More Crab Nebula In the movies, when a star explodes as a supernova, it spreads out evenly in all directions, so it looks like an expanding ball. And for a long time, that pretty well reflected how astronomers thought supernovae really worked.
Today, though, their concepts are changing. Recent research suggests that a supernova may look more like it was blasted out of the ends of an open barrel. In this scenario, material blasts away from the dying star's poles a lot faster than from its equator.
One bit of evidence to support this idea is the Crab Nebula -- the remnant of a thousand-year-old supernova. It's in the constellation Taurus, which is well up in the east by mid evening.

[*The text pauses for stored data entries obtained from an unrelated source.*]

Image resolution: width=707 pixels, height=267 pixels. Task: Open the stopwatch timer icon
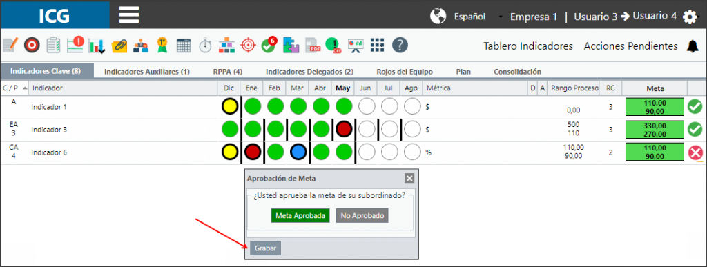coord(205,45)
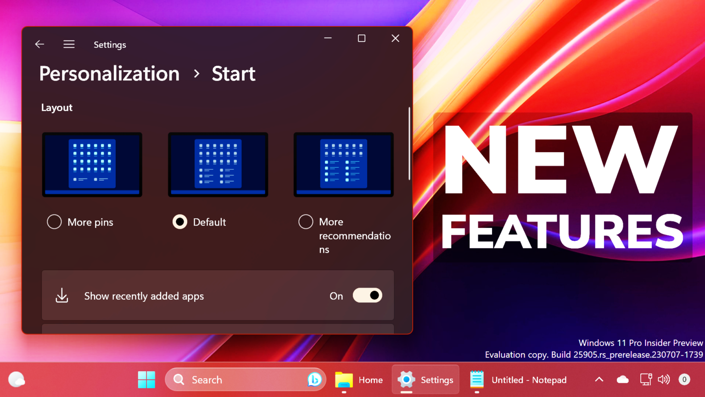Viewport: 705px width, 397px height.
Task: Click Personalization in the breadcrumb path
Action: pos(109,74)
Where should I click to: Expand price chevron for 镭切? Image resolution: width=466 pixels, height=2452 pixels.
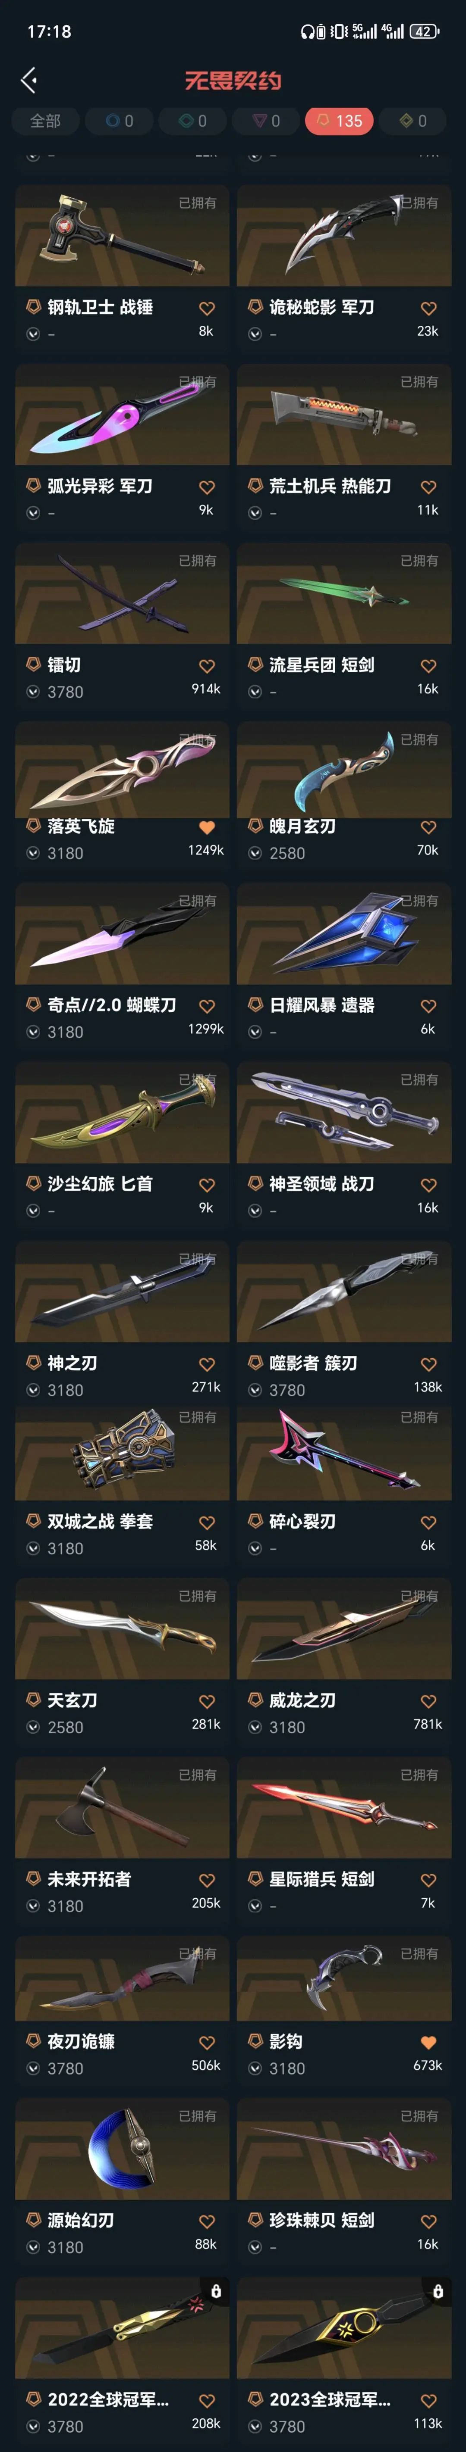(33, 692)
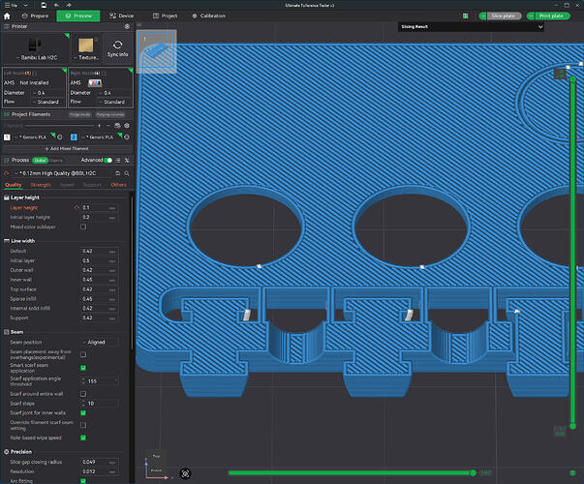Click the plate grid icon near Slice plate

coord(465,16)
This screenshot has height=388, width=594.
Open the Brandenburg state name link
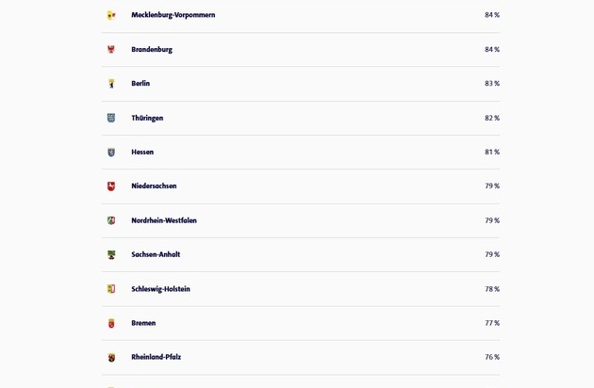(x=152, y=50)
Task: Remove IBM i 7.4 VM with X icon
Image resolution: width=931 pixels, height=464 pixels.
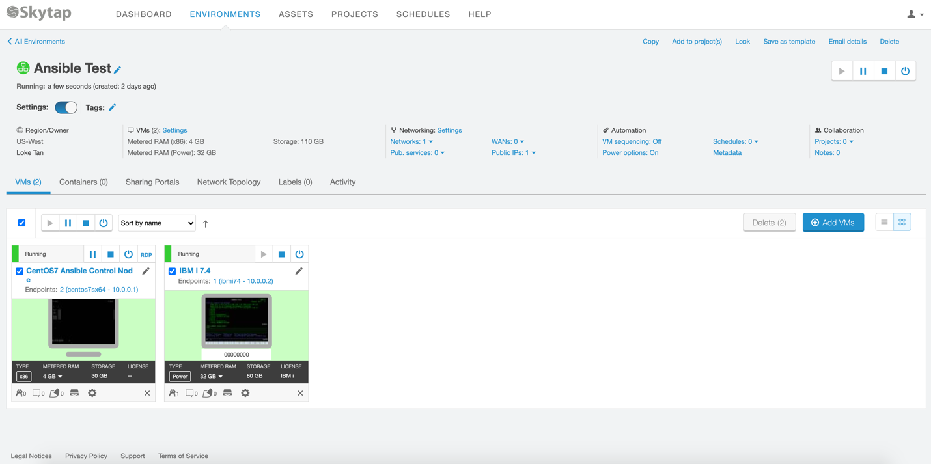Action: [x=300, y=393]
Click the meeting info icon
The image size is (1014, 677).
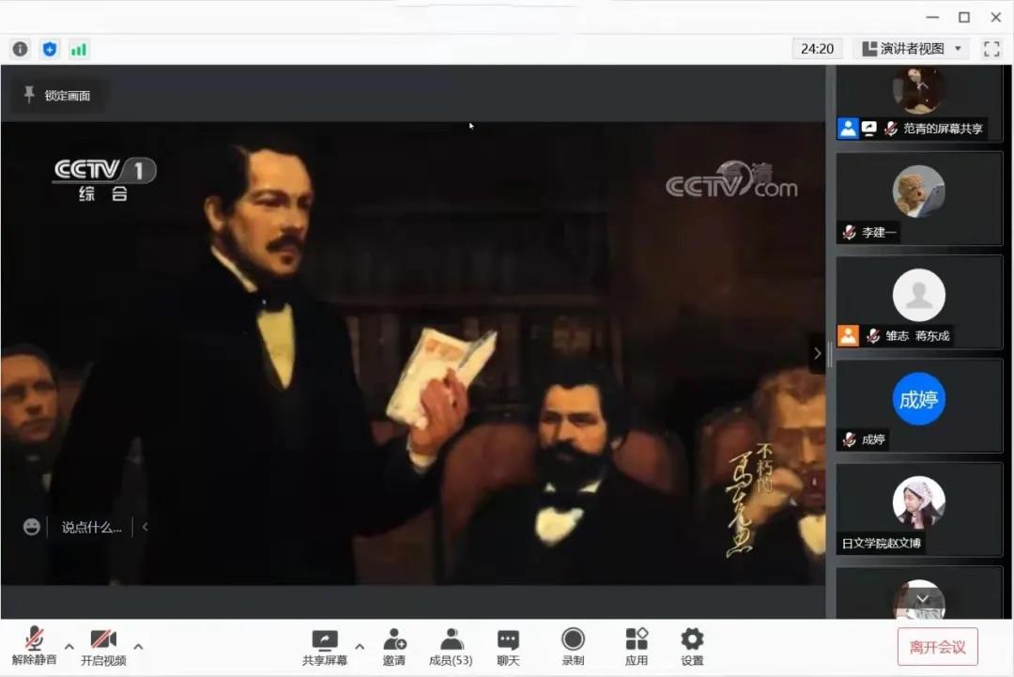(21, 49)
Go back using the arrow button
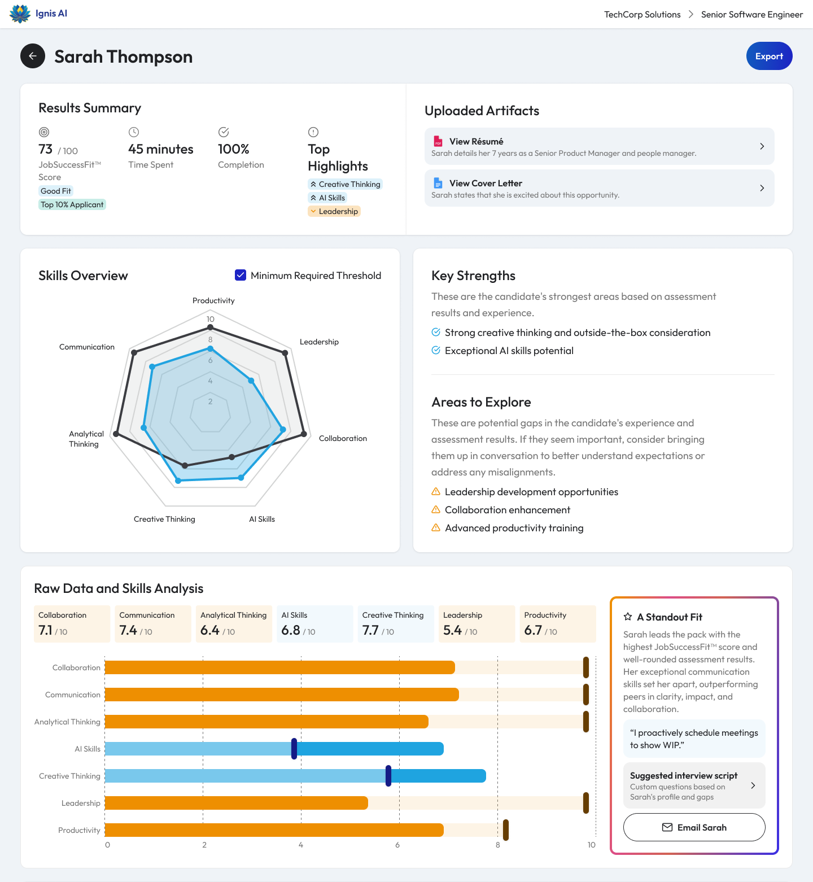Viewport: 813px width, 882px height. tap(33, 56)
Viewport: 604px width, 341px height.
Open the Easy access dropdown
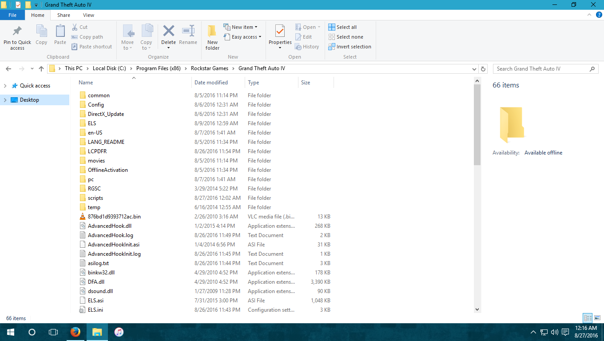coord(243,37)
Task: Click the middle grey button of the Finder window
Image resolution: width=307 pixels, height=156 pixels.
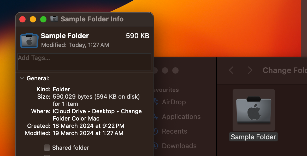Action: (165, 70)
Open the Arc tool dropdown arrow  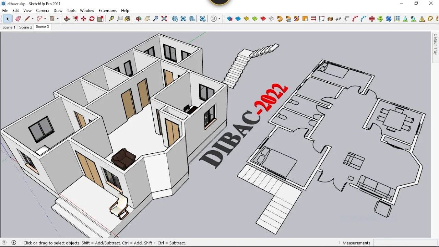click(x=45, y=19)
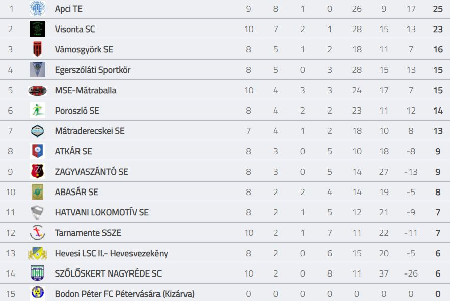Select the HATVANI LOKOMOTÍV SE gray shield
This screenshot has width=450, height=301.
click(37, 212)
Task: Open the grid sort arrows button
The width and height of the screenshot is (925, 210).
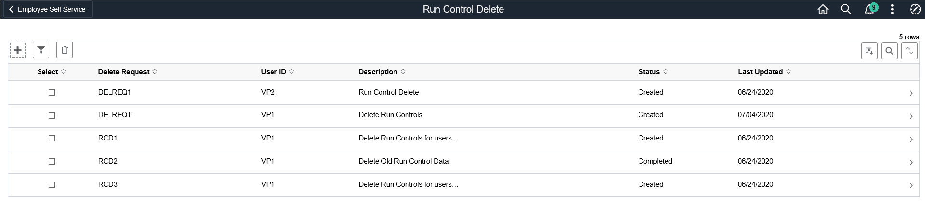Action: click(910, 51)
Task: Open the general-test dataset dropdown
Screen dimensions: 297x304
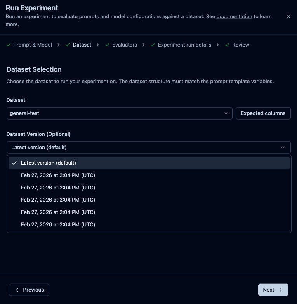Action: pos(119,113)
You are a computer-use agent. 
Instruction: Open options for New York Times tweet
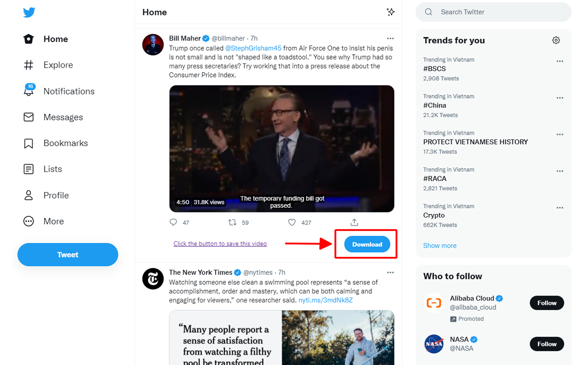pos(390,272)

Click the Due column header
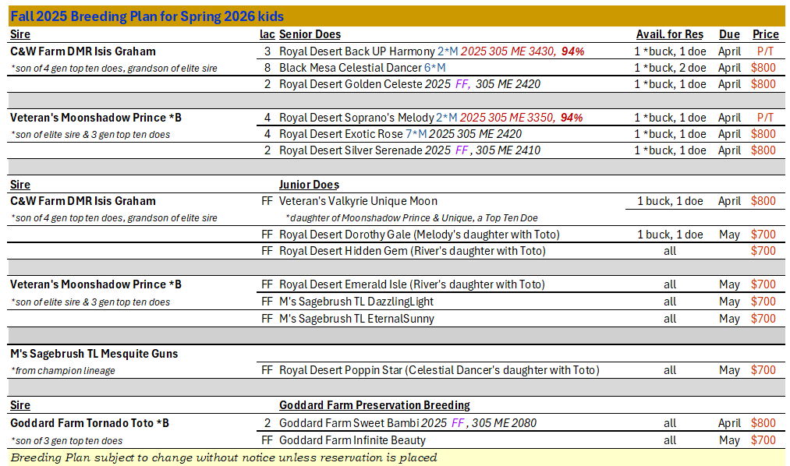tap(729, 34)
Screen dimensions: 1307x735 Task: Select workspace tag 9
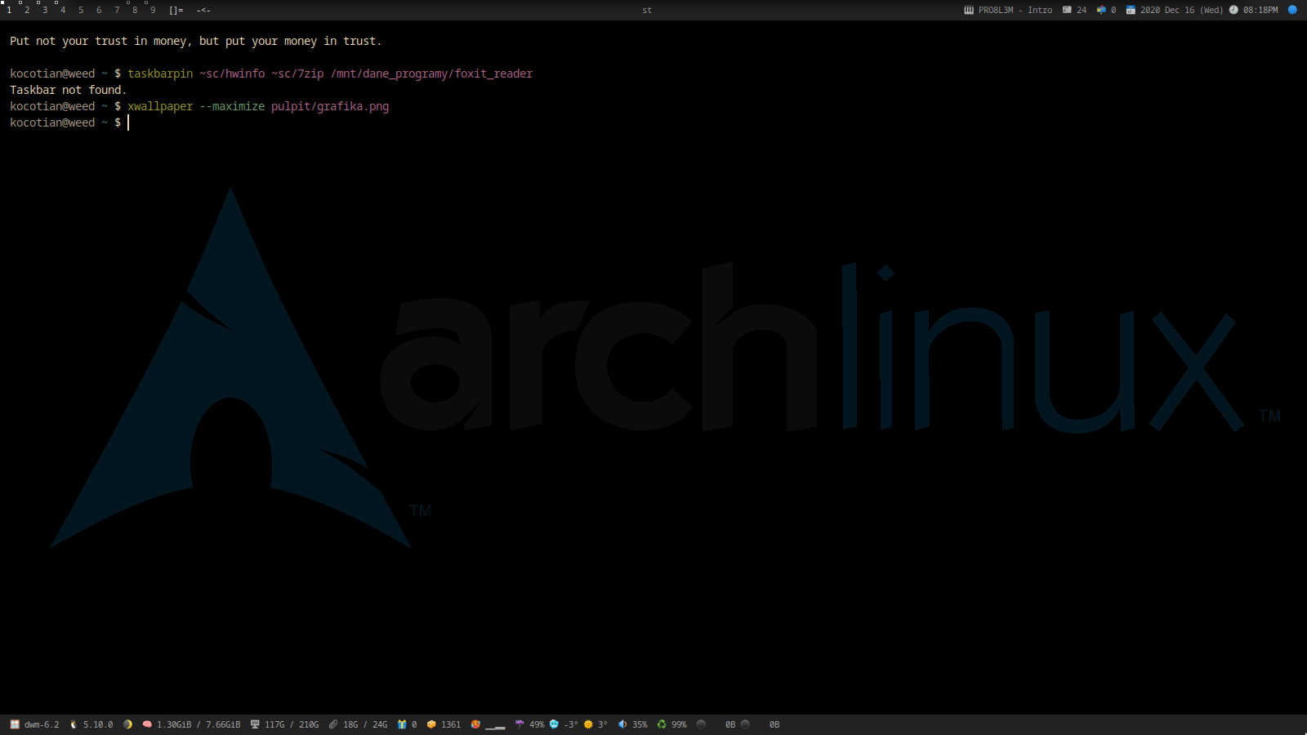pos(153,10)
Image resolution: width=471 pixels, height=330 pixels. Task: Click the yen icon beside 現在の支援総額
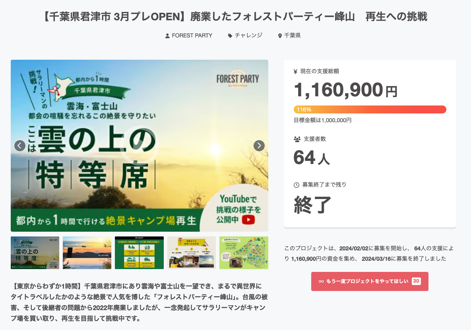point(295,72)
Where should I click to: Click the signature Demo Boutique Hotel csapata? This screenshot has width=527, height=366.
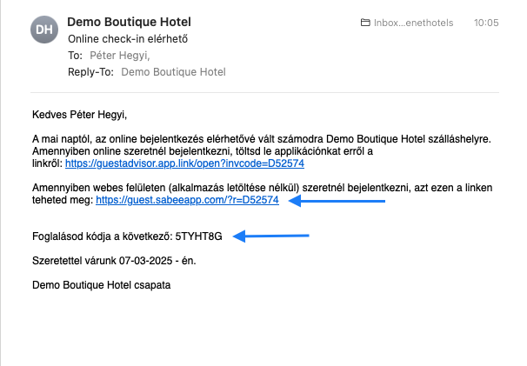[x=102, y=285]
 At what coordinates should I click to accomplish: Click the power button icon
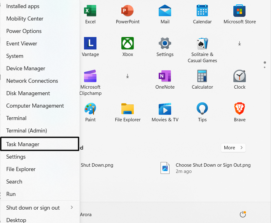pyautogui.click(x=243, y=214)
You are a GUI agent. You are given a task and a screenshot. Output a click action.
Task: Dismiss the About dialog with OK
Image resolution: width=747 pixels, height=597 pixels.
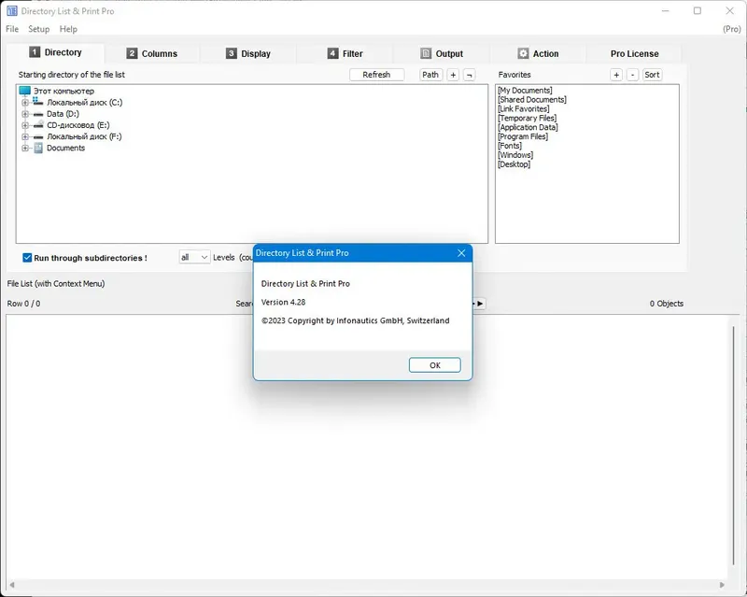pyautogui.click(x=433, y=364)
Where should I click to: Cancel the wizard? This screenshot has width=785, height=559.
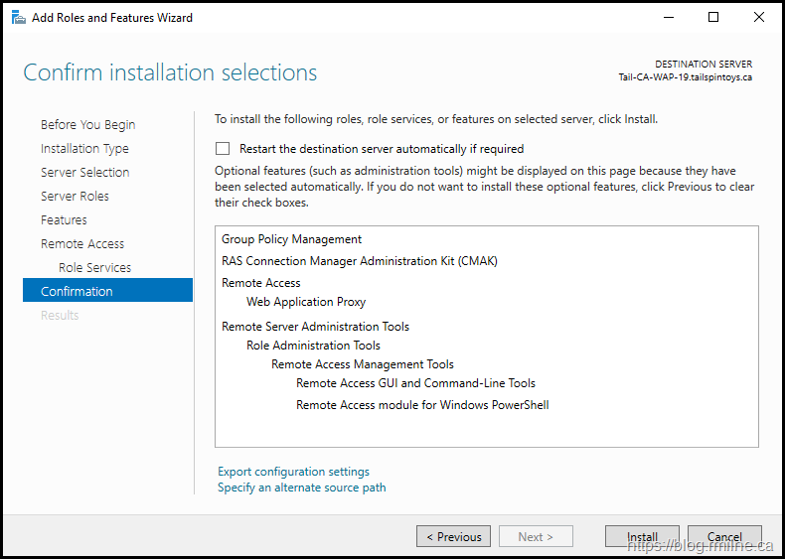(724, 536)
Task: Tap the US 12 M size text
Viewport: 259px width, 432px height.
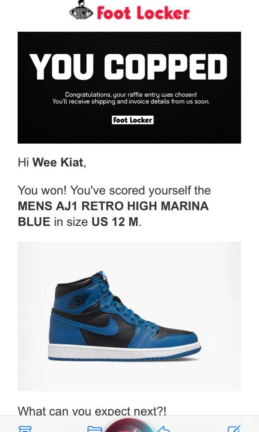Action: click(115, 222)
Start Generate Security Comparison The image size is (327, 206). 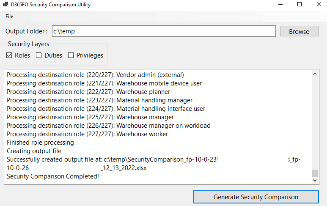tap(256, 197)
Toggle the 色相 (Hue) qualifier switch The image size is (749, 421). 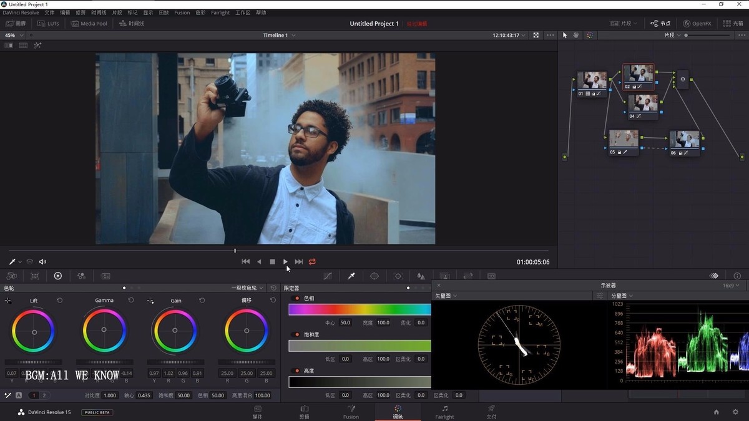coord(296,298)
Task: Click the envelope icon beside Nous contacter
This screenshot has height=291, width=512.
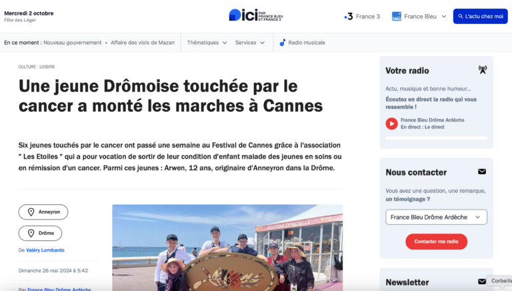Action: [x=482, y=172]
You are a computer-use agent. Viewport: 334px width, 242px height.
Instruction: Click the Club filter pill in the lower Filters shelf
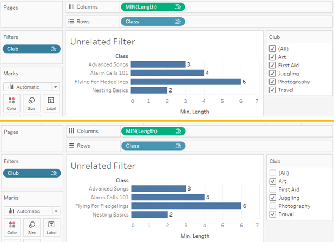[x=31, y=173]
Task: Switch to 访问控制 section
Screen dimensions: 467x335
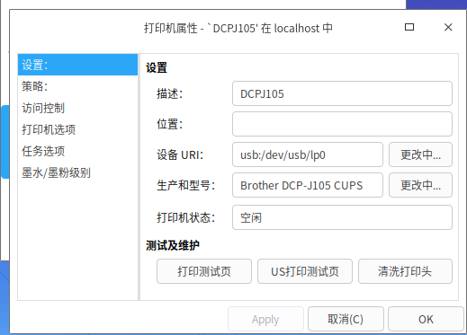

The Crab formed when a massive star exploded, blasting its outer layers into space. The material in the outer layers forms the nebula. After the explosion, only the star's crushed core remained -- a neutron star. It's heavier than the Sun, but only about as big as a city. The neutron star spins about 30 times a second, and it produces a magnetic field that's a trillion times stronger than Earth's.
Photographs show that the Crab is spread out and twisted, and not shaped like a ball. That suggests that it didn't explode evenly in all directions. And "jets" of charged particles shoot into space from the neutron star.
All of this suggests that the jets and the magnetic field helped power the explosion -- an explosion that created a Crab in the night sky.